Studien - Phase 3, aktiv, in Deutschland

• Phase-3-Studien zu Nivolumab oder Pembrolizumab auf ClinicalTrials
• Aktuelle Studien zum Ösophaguskarzinom und PD1-Hemmern in Deutschland

Hinweis: In der Richtlinie des Gemeinsamen Bundesausschuss zur ambulanten spezialfachärztlichen Versorgung nach § 116 b SGB V sind in der Anlage 1a unter "Onkologische Erkrankungen – Tumorgruppe 1" gastrointestinale Tumoren und Tumoren der Bauchhöhle aufgeführt. Hier werden konkret angeführt: Ösophaguskarzinome, bei denen eine PET bzw. PET-CT zur Detektion von Fernmetastasen eingesetzt wird sowie resektable Lebermetasen eines kolorektalen Karzinoms, mit dem Ziel der Vermeidung einer unnötigen Laparotomie. In diesen Indikationen ist in der genannten Anlage die PET bzw. PET-CT als GKV-Leistung enthalten, die bislang nicht im EBM aufgeführt ist.

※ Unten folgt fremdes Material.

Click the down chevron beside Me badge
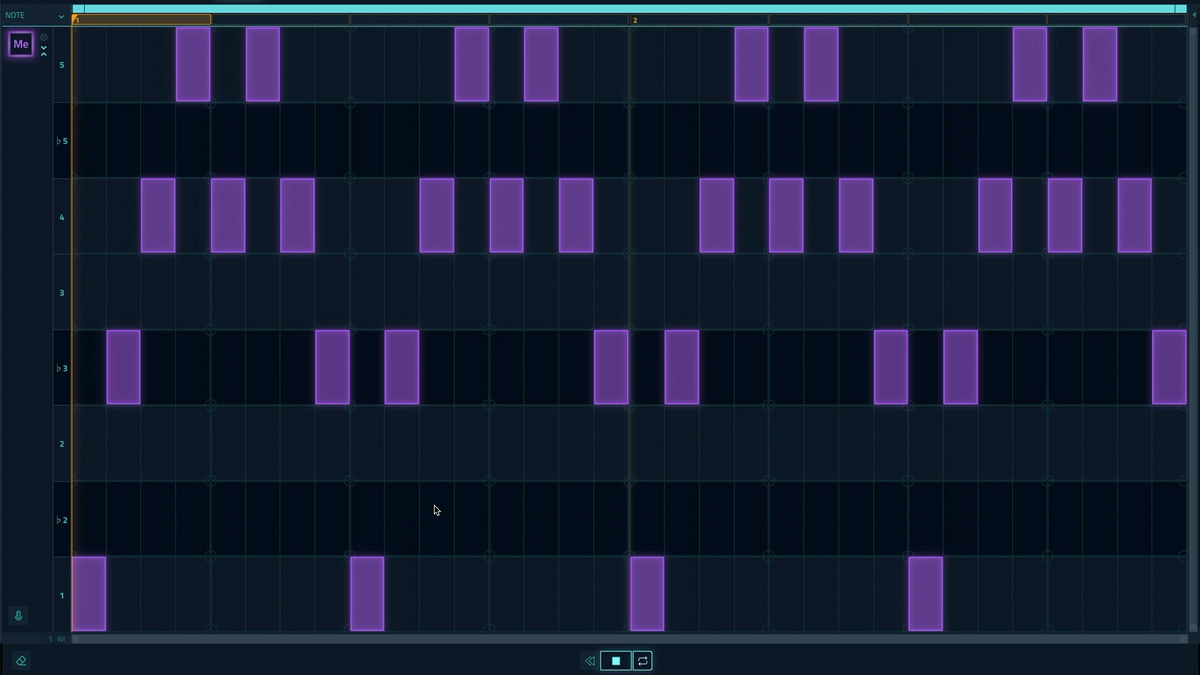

Wenn eine entsprechende Indikation bei Patienten, die gemäß § 116 b SGB V behandelt werden, nicht vorliegt, kommen auch in der ambulanten spezialärztlichen Versorgung nicht die genannten Regelungen zum Tragen, sondern es muss eine sozialmedizinische Bewertung wie im Rahmen der allgemeinen ambulanten vertragsärztlichen Versorgung erfolgen.